> [Exercise description]:
Begin your copy at the line holding "The height and" and end it at the last line of the listing. Keep every line exact and leave out the pictures.

══════════════════════════════

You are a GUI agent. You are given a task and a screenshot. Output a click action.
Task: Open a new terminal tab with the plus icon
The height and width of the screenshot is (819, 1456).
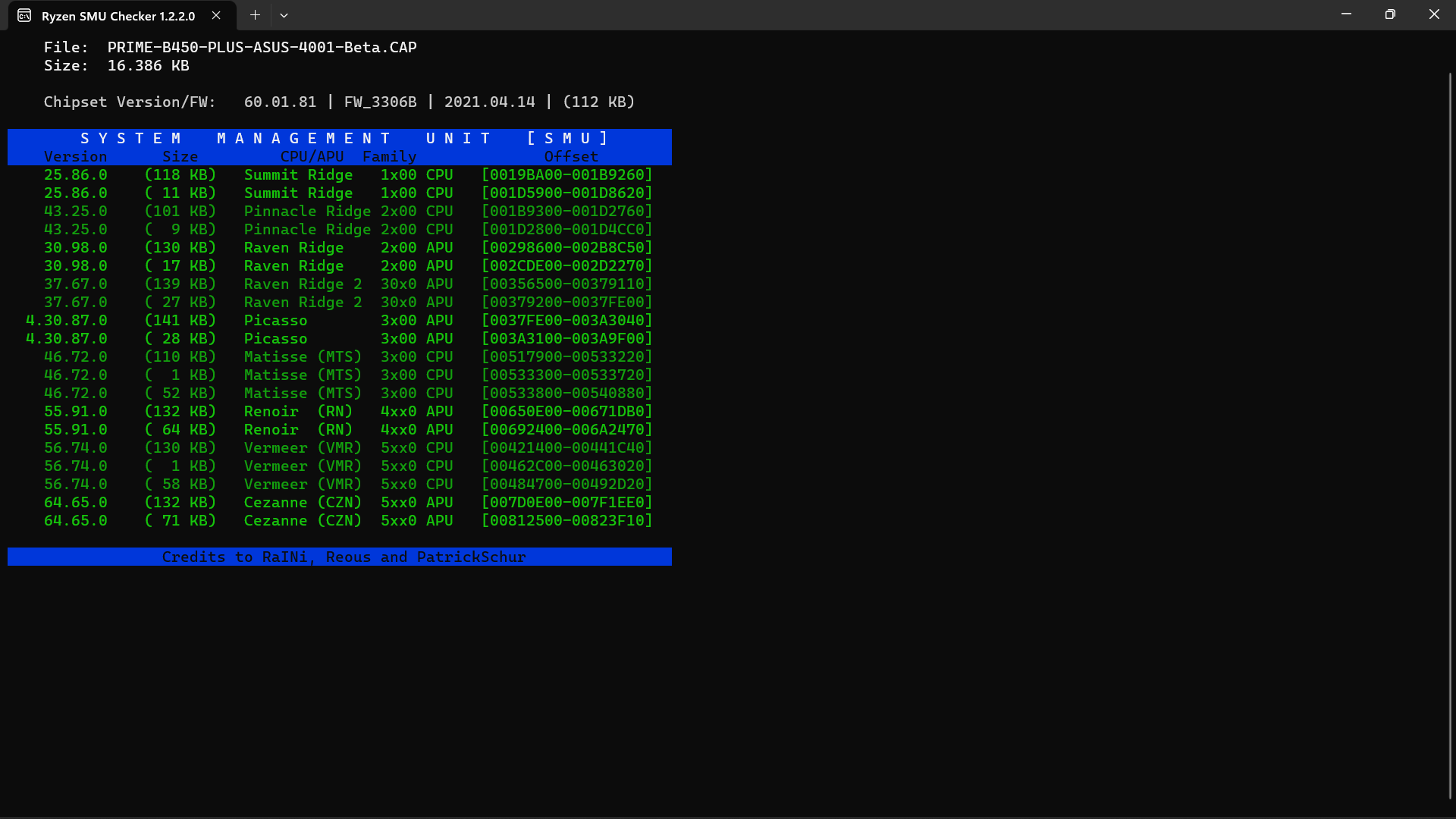255,15
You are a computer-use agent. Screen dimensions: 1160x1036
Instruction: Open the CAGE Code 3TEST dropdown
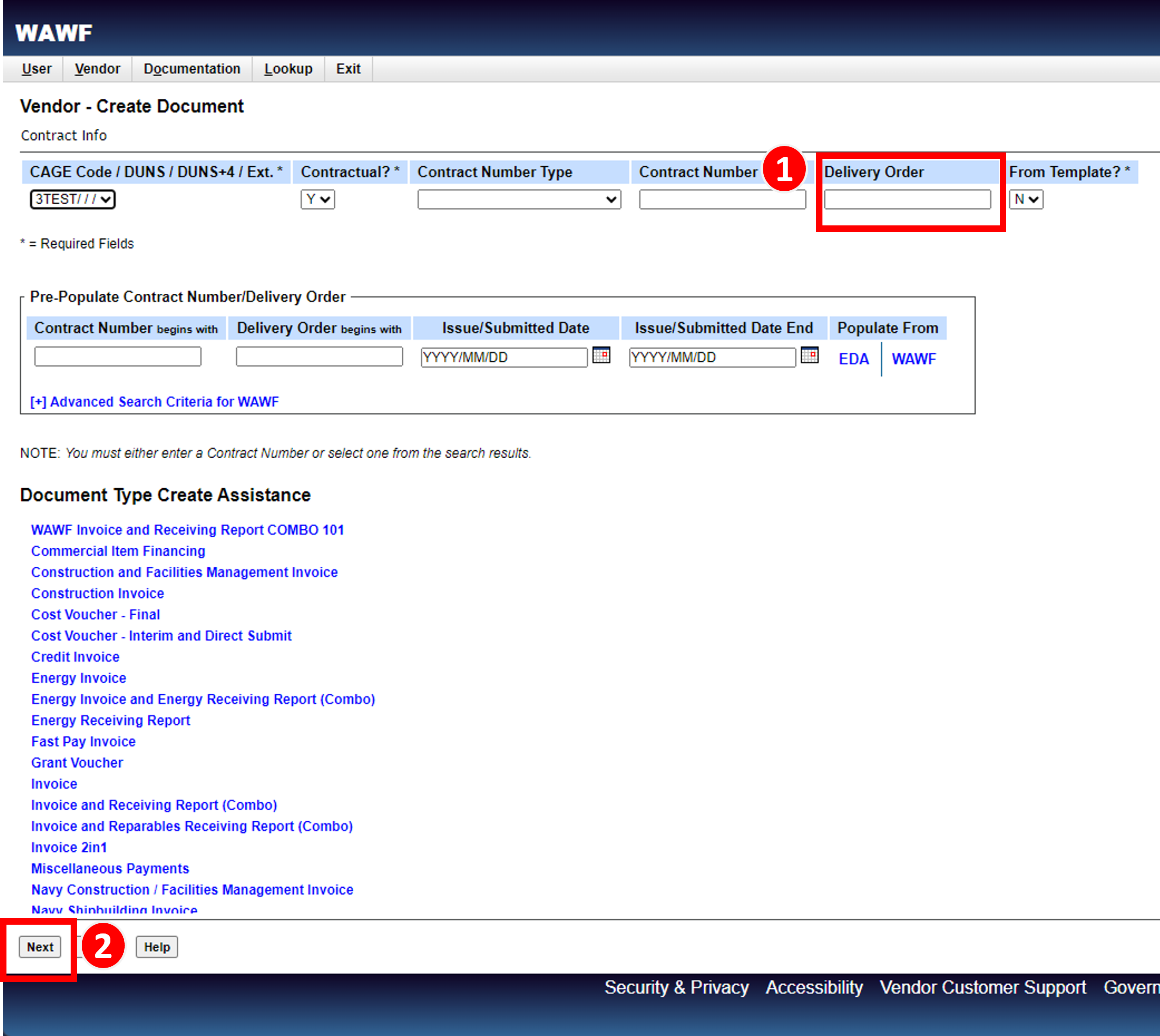[72, 200]
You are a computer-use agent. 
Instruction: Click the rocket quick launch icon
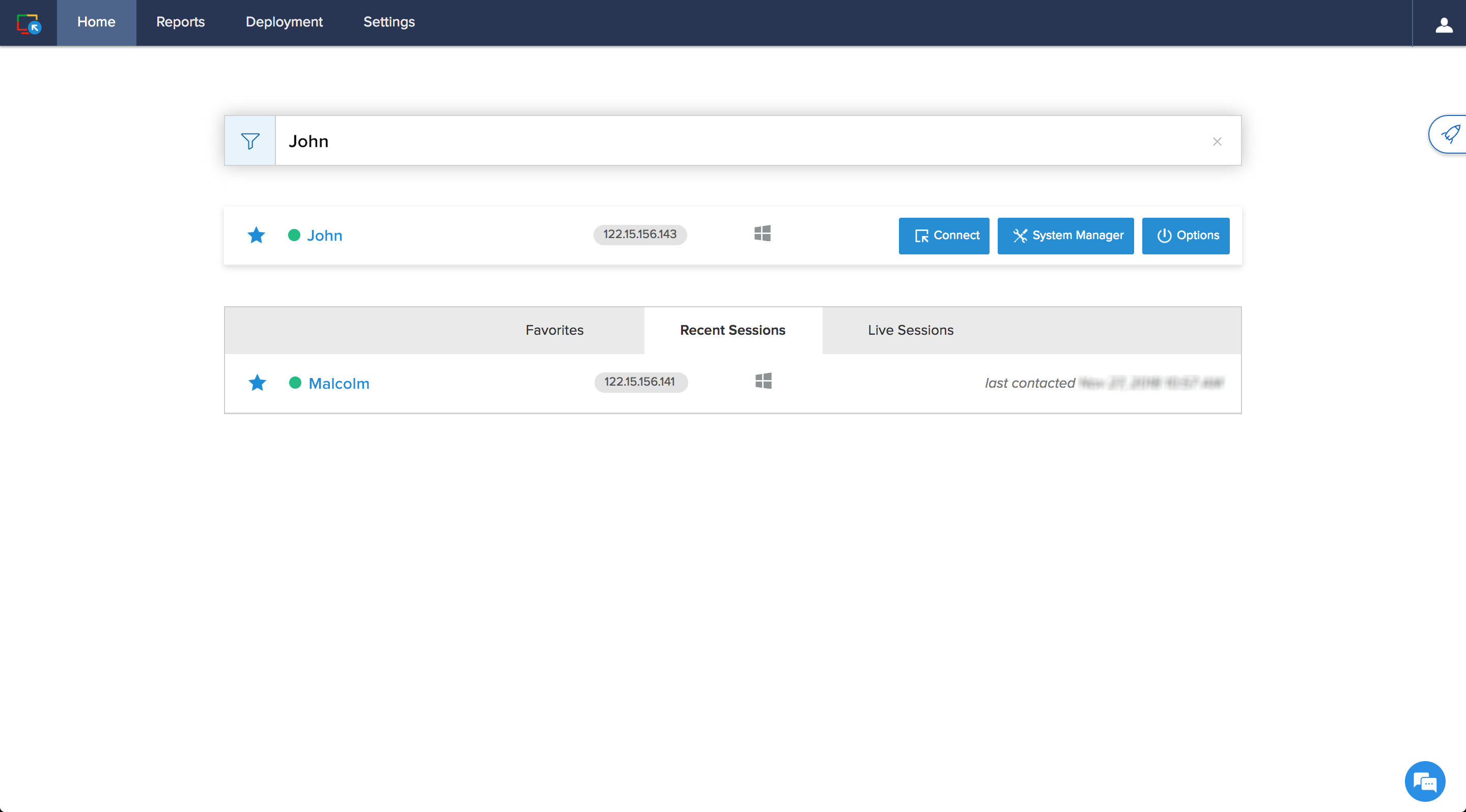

══════════════════════════════

> [Problem solution]:
The height and width of the screenshot is (819, 1456).
255,15
You are a computer-use agent. Screen dimensions: 1160x1036
Instruction: Open the CAGE Code 3TEST dropdown
[72, 200]
You are a computer-use agent. 
Instruction: Click the rocket quick launch icon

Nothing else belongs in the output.